Notre orateur souligne également un autre passage révélateur de l’approche luxembourgeoise, purement servile au contexte international sans vraiment se poser de question, un article publié dans la Pasicrisie nationale de Lambert SCHAUS, qui dédie de nombreuses pages aux stupéfiants, mais ne manque pas d’affirmer que « bien que l’usage de stupéfiants soit heureusement peu répandu au Luxembourg, le législateur a néanmoins voulu prévenir la population contre l’implantation éventuelle de sévices. De plus, la réglementation concernant les stupéfiants se basant sur des conventions internationales, le Luxembourg a tenu à se joindre aux autres Etats civilisés pour réprimer internationalement ce terrible vice. ».

Faisant écho aux propos de la défense, l’avocat constate que les conventions internationales sont bien un obstacle pour la libéralisation du cannabis et il donne des détails sur la manière dont le Canada et l’Uruguay y ont répondu. Le précédent de la Bolivie peut également servir d’exemple, ce dernier Etat ayant en effet dénoncé la convention aux fins de légaliser la cultivation des feuilles de coca, avant de réintégrer la convention en émettant des réserves. Le carcan de ces conventions se fragilise avec l’inversion de la tendance internationale.

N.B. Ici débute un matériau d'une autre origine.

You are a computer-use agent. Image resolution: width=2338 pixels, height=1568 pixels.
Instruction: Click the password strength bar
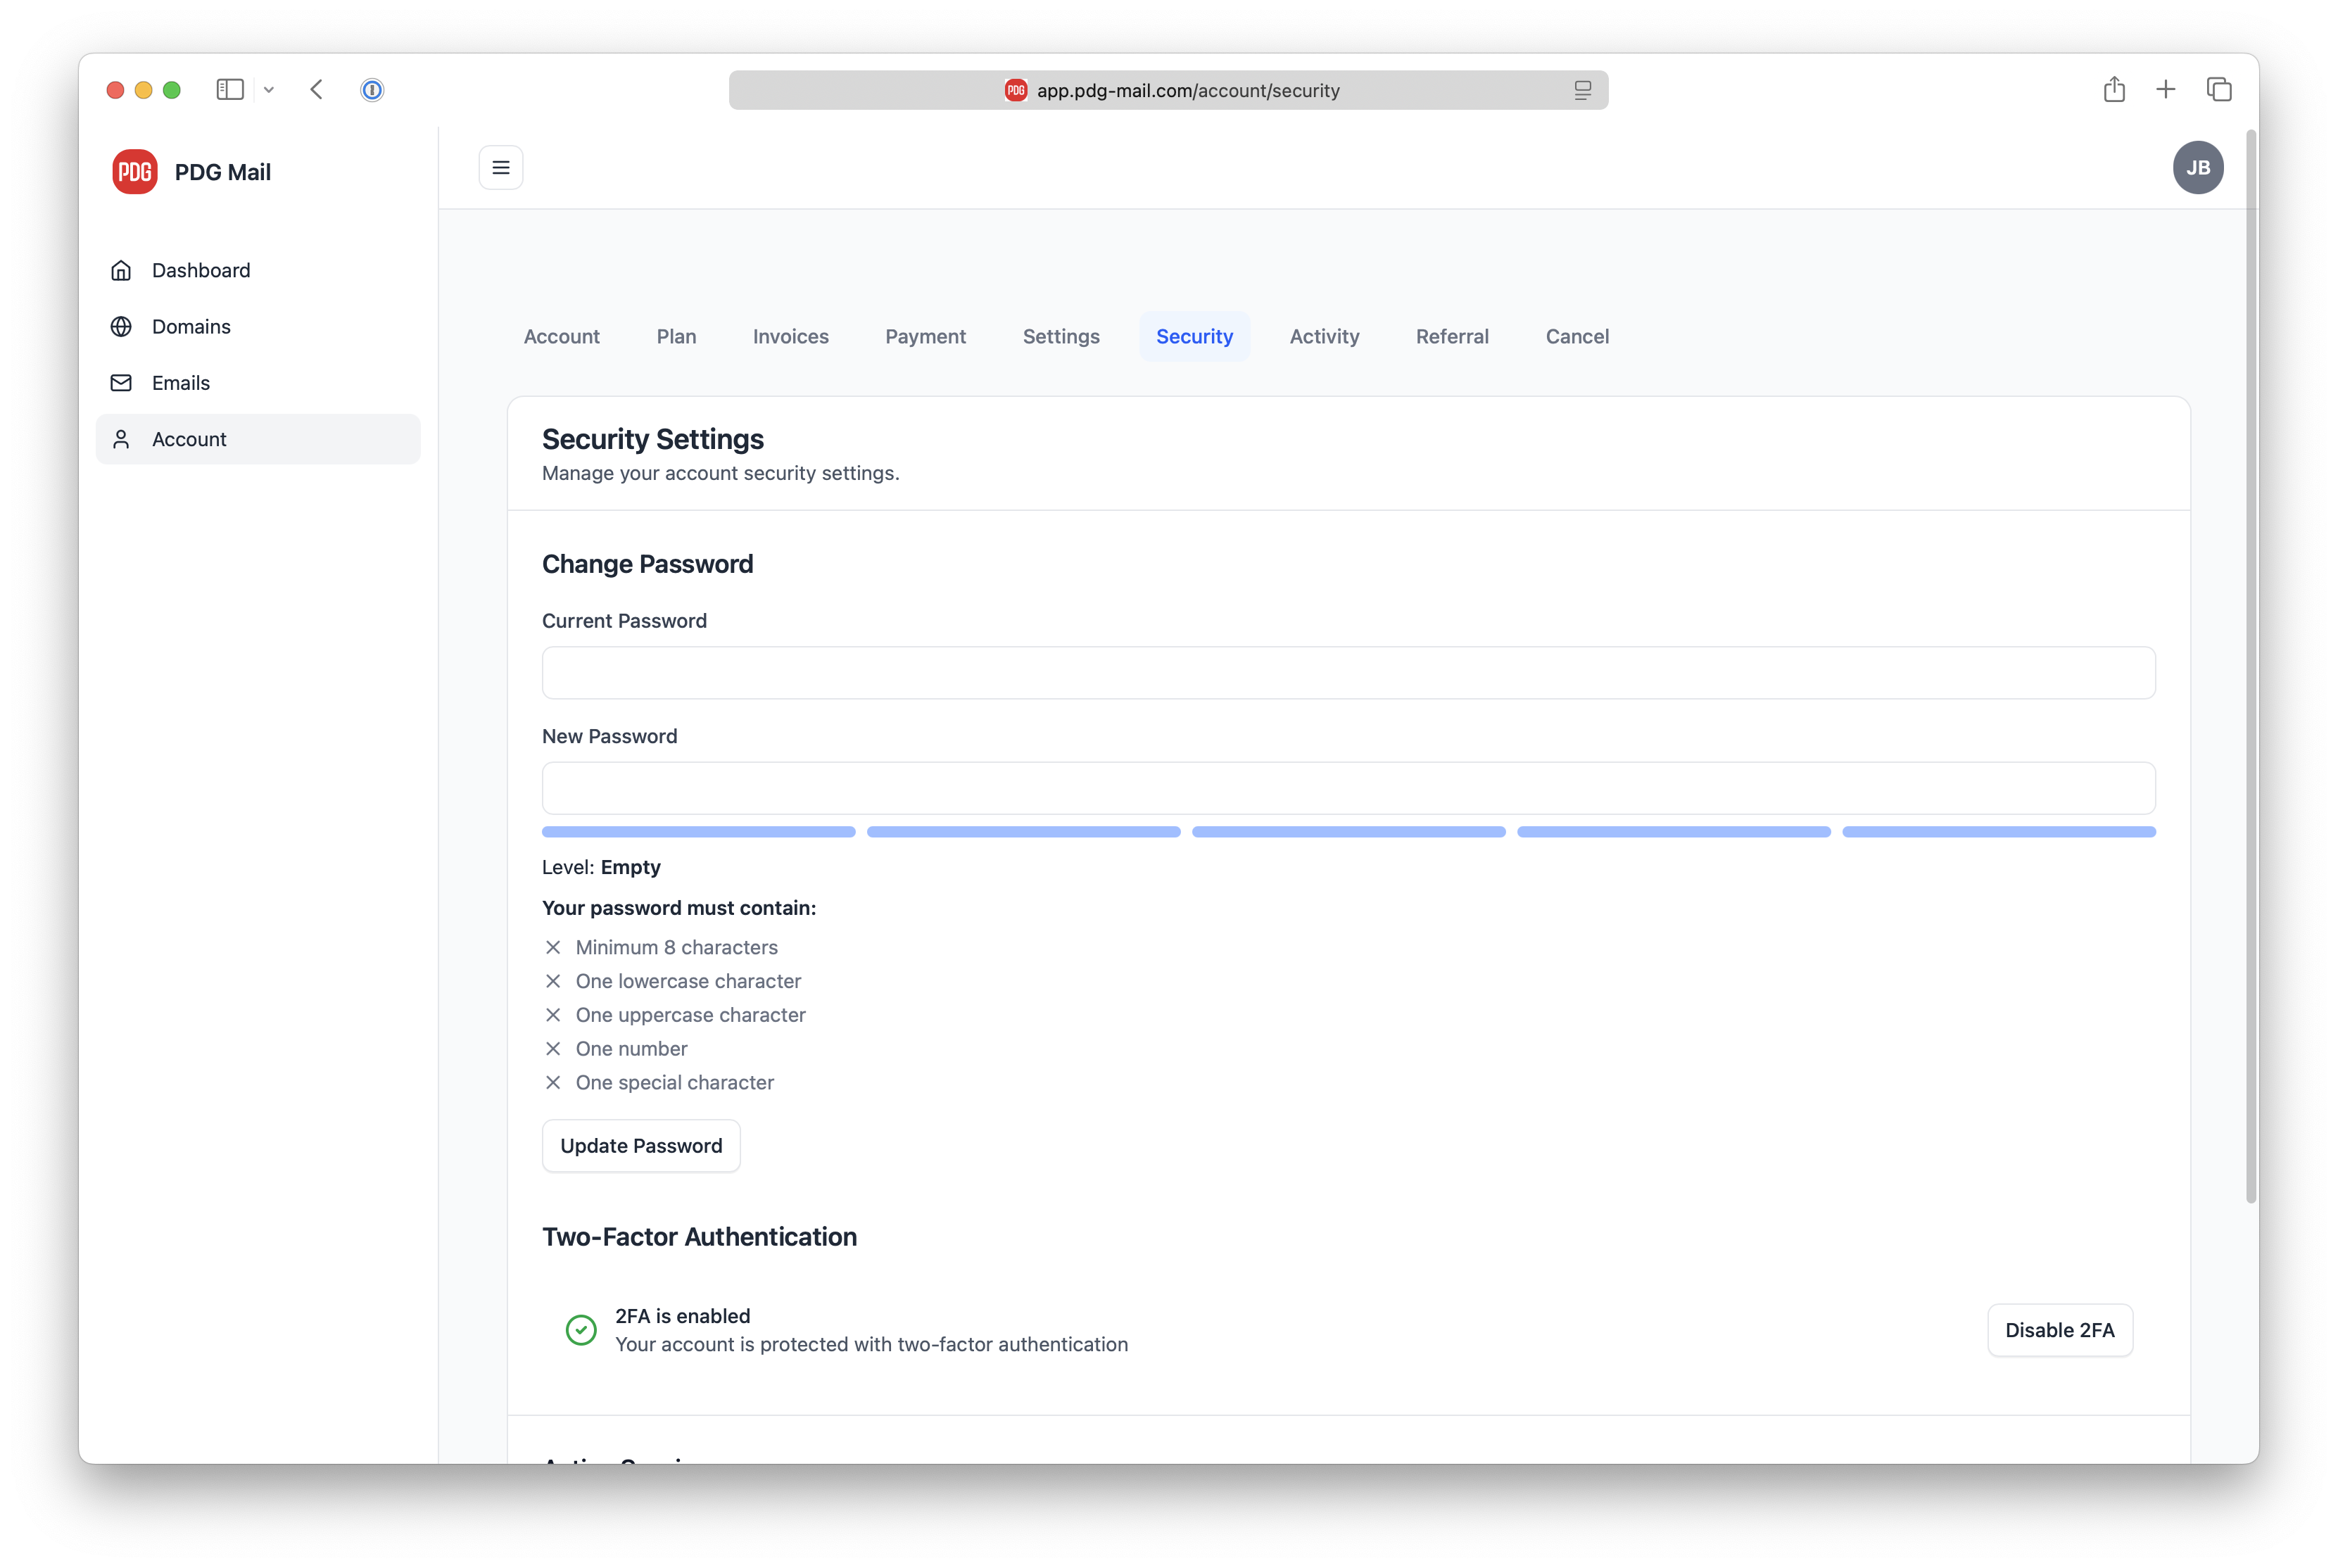coord(1348,832)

Il n’y a pas que le Grand-Duché, le Canada et l’Uruguay qui envisage ou ont réalisé la libéralisation de l’usage du cannabis : la Nouvelle-Zélande, le Mexique, mais surtout les Etats-Unis (qui érigent par ailleurs la solution du droit constitutionnel comme réponse à la légalisation par bon nombre des Etats-Fédérés).

Le cannabis médicinal, d’ores et déjà autorisé par une loi de 2018, a lui reçu un avis favorable du conseil médical (même si pour le moment « la morphine est plus facile à prescrire »). Le problème du cannabis est donc son usage récréatif, et ce alors que le cannabis a une présence massive sur le marché, en étant la substance illégale la plus consommée en Europe et créant des problèmes graves pour la santé des consommateurs (THC qui augmente sans cesse, cultivation sauvage, …). La libéralisation permettrait d’atténuer ce risque, et de développer un marché de la prévention de son abus.

Maître HANSEN aborde par la suite un certain nombre de problématiques abordées par Me RANZENBERGER qui doivent être règlementées par des instruments de droit de la santé notamment concernant le taux de THC. Le régime fiscal du cannabis, l’abrogation d’infractions qui ne sont pas appliquées (avec un risque important de dérive), ou encore la mise en place d’un marché réglementé ont été discutés.

Au-delà des arguments que tout un chacun à aujourd’hui entendu mille fois, notre orateur rappelle un point très important. La prohibition qui existe contre l’usage du cannabis est un échec. Son usage n’en est pas ralenti, un pourcentage trop élevé de personnes font de cet usage un évènement régulier. Face à cet échec, et sous l’égide de l’Etat et des techniques modernes, une nouvelle réglementation, qui doit-on se le rappeler ne veut pas dire le néant légal auquel de nombreux détracteurs souhaiteraient associer la libéralisation, est aujourd’hui envisageable, et doit être la solution privilégiée par le gouvernement. Libéraliser n’est pas oublier, et avec de nouvelles possibilités viendront aussi rapidement se greffer les moyens technologiques et modernes de contrôle, au service de la santé publique.